[実験屋日記] 大ボスのPorsche
大ボスの舎医費所長(仮)は、ポンコツの古いポルシェを乗り回すので有名である。よその研究所の人でも、この有名なポルシェを知っていたりする。まあ、いくら大教授で所長でも、研究者の給料でポルシェというのはちょっと印象に残るのだ。
ちょっとしたことから、この有名なポルシェに同乗する運びになった。
コップを持ってコーヒールームにいったら、ちょうど舎医費とばったり。「大学のメインキャンパス 1での、午後のセミナーにいかないか、人がなかなか集まらないし」。「忙しいです。無理です」などと本音は言えない。「それでは定刻の20分くらい前に出発するから。」
まあ、時々、舎医費と話すのも楽しい。やっぱりこの方は、偉大な学者である。で、最近の研究の進展状況や、R研の先生からもらった大アイディアの話などもできたし、何より、この有名なポルシェの由来について教えてもらった。
その昔、知り合いの伝でPuerto Ricoのメディカルスクールで、夏の2ヶ月間だけ非常勤講師をしていた時期があったそうで、そこは要するにアメリカ本土のメディカルスクールに入れなかった医者のボンボンなどが主要な商売相手なため、非常に景気がよかったとのこと。ふた夏分の稼ぎでポルシェを買ったそうだ。それいらい28年間、大きな修理はひとつもなく、今まで走り続けているという。計器類の豆電球すら、ほとんどオリジナルだそうだ。
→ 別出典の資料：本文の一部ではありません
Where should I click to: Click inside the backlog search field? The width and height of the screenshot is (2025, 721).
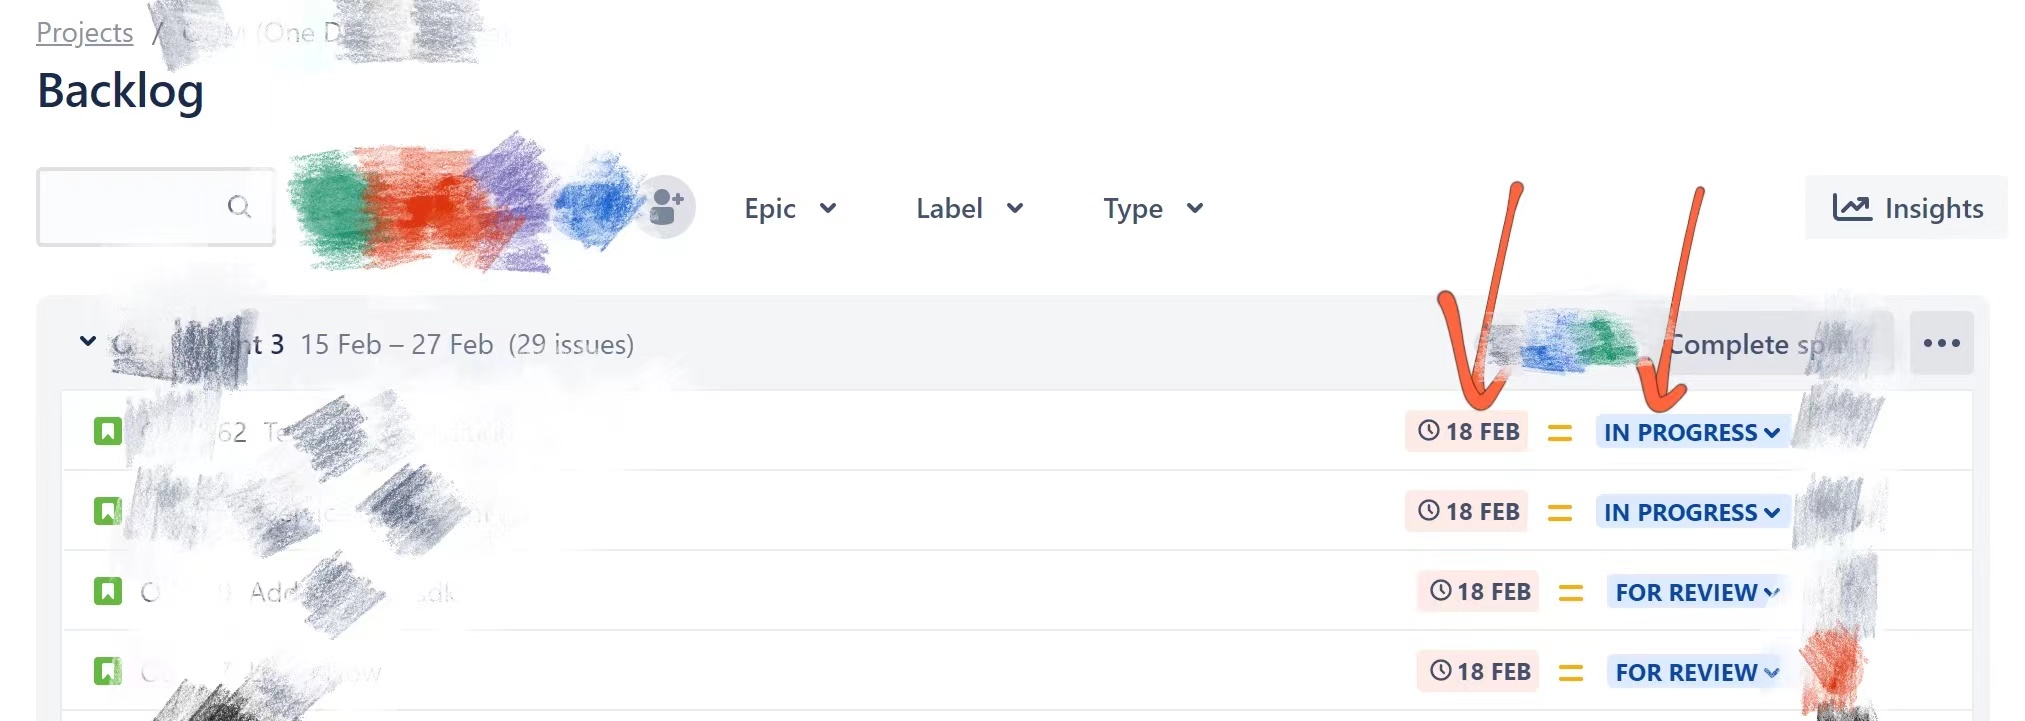156,207
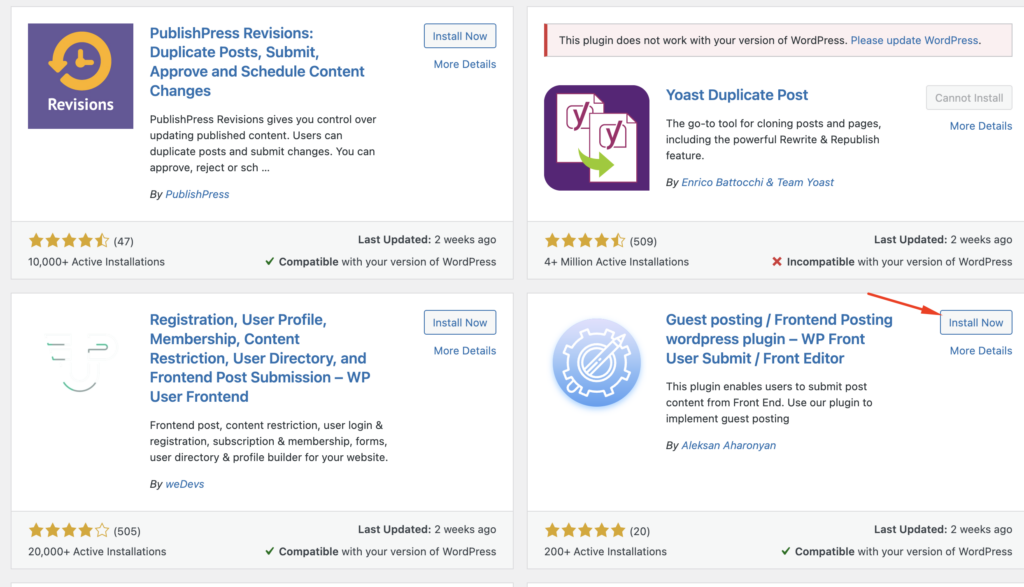Visit the weDevs author link

click(x=186, y=484)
ダッシュボードのプラスチック類はひび割れていて、外装も廃車同然だが、たしかに、加速はよいし車としてはまだまだという感じだ。
で、僕は車のことなどあまり知らないので、Porscheがドイツの車だということを知らなかった。つづりからであろう、なんとなくフランスと思っていたが、幸い、そのことは舎医費にばれずに済んだ。「まあ、日本車もたいしたものだけれどね」と。舎医費がいうには、ポルシェは世界中でもっとも収益率の高い自動車会社だ、とのこと。VWも傘下らしい。
そして、ちょっと眉唾ものだが、今まで製造されたポルシェの2/3だかは、まだ健在で運転できる状態にある、という統計があるそうだ。「ただ問題なのはね、残りの1/3については、車も運転者も、もはやこの世のものではない、ということなんだけれど。ワッハッハ。」
1. 研究所は大学の医学部キャンパスに隣接しているが、大学のメインキャンパスは街の反対側、車で15分くらいのところにある。大ボスの舎医費も、小ボスの腐乱苦も、この大学の教授兼任だ。